Reproduce every one of the following lines without any change, omitting the pictures from your answer.

-------

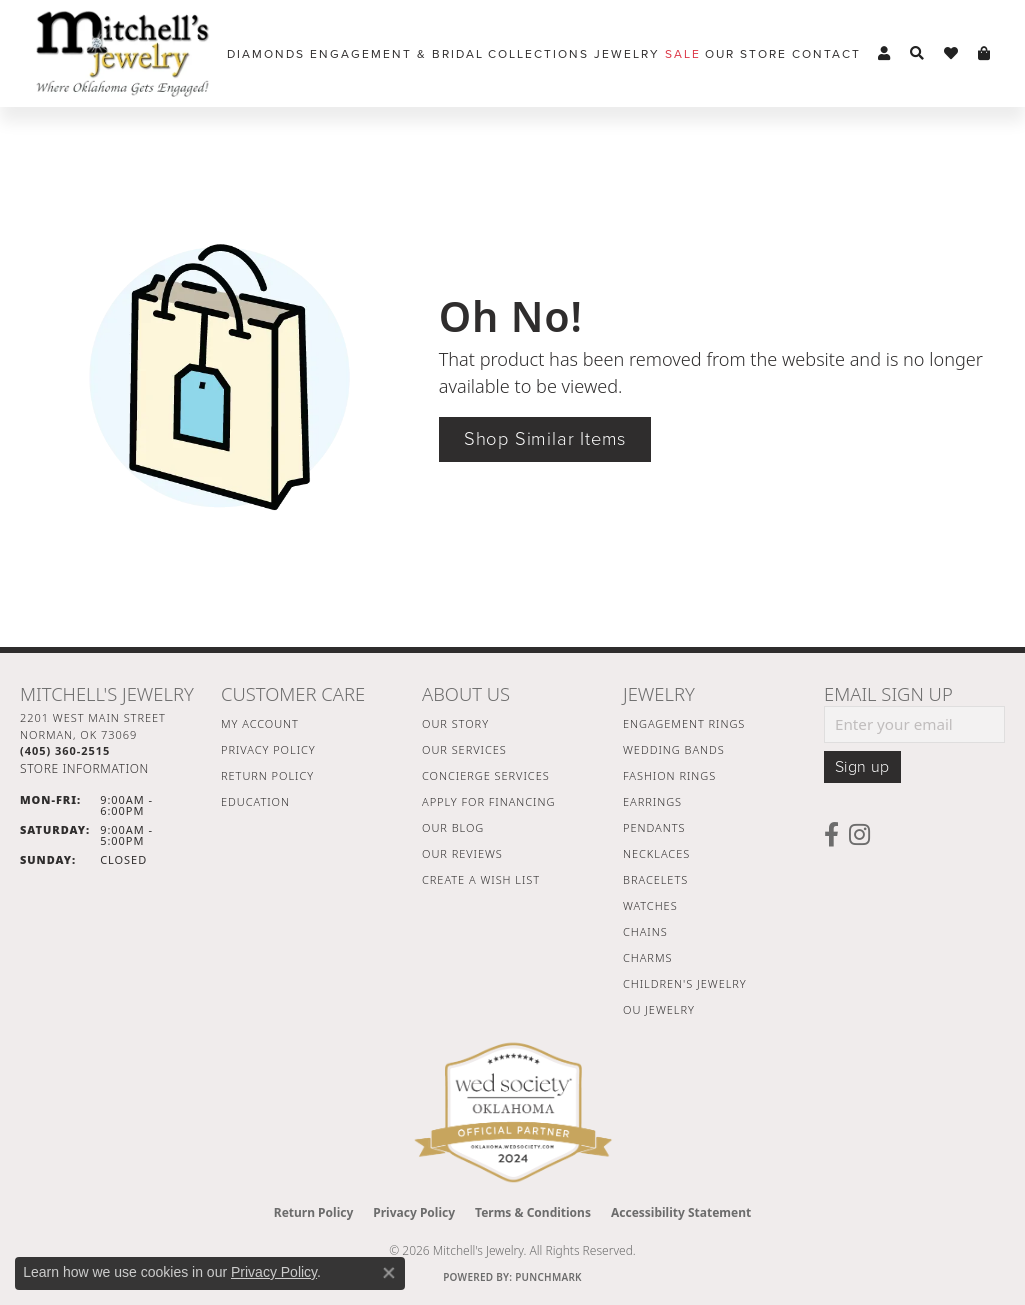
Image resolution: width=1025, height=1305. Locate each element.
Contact (826, 54)
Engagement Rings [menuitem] (684, 723)
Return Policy (267, 775)
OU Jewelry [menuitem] (659, 1009)
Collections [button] (538, 54)
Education (255, 801)
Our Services (464, 749)
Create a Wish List (481, 879)
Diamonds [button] (266, 54)
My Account (260, 723)
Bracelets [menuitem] (655, 879)
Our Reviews (462, 853)
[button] (884, 54)
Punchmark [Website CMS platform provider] (548, 1277)
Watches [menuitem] (650, 905)
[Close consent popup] (389, 1273)
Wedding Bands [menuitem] (674, 749)
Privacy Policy (268, 749)
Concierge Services (486, 775)
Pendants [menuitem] (654, 827)
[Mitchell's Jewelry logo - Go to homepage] (122, 53)
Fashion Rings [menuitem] (669, 775)
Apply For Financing (488, 801)
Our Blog (453, 827)
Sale (683, 54)
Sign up (862, 767)
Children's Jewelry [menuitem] (685, 983)
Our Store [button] (746, 54)
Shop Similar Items (545, 439)
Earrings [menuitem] (652, 801)
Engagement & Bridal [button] (397, 54)
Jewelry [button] (627, 54)
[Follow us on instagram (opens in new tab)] (859, 835)
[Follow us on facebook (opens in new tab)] (831, 835)
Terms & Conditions (533, 1212)
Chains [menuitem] (645, 931)
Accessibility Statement (681, 1212)
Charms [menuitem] (647, 957)
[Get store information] (84, 768)
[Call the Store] (65, 750)
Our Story (455, 723)
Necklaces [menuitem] (656, 853)
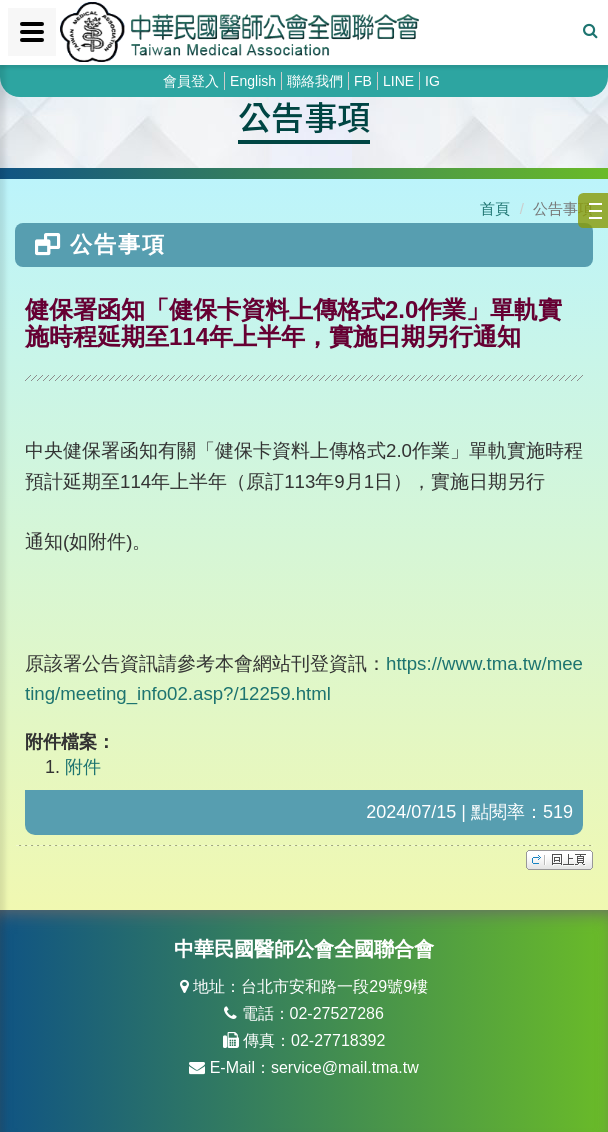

-------

# The output:
Image resolution: width=1025, height=1305. Locate each element.
Contact (826, 54)
Engagement Rings [menuitem] (684, 723)
Return Policy (267, 775)
OU Jewelry [menuitem] (659, 1009)
Collections [button] (538, 54)
Education (255, 801)
Our Services (464, 749)
Create a Wish List (481, 879)
Diamonds [button] (266, 54)
My Account (260, 723)
Bracelets [menuitem] (655, 879)
Our Reviews (462, 853)
[button] (884, 54)
Punchmark [Website CMS platform provider] (548, 1277)
Watches [menuitem] (650, 905)
[Close consent popup] (389, 1273)
Wedding Bands [menuitem] (674, 749)
Privacy Policy (268, 749)
Concierge Services (486, 775)
Pendants [menuitem] (654, 827)
[Mitchell's Jewelry logo - Go to homepage] (122, 53)
Fashion Rings [menuitem] (669, 775)
Apply For Financing (488, 801)
Our Blog (453, 827)
Sale (683, 54)
Sign up (862, 767)
Children's Jewelry [menuitem] (685, 983)
Our Store [button] (746, 54)
Shop Similar Items (545, 439)
Earrings [menuitem] (652, 801)
Engagement & Bridal [button] (397, 54)
Jewelry [button] (627, 54)
[Follow us on instagram (opens in new tab)] (859, 835)
[Follow us on facebook (opens in new tab)] (831, 835)
Terms & Conditions (533, 1212)
Chains [menuitem] (645, 931)
Accessibility Statement (681, 1212)
Charms [menuitem] (647, 957)
[Get store information] (84, 768)
[Call the Store] (65, 750)
Our Story (455, 723)
Necklaces [menuitem] (656, 853)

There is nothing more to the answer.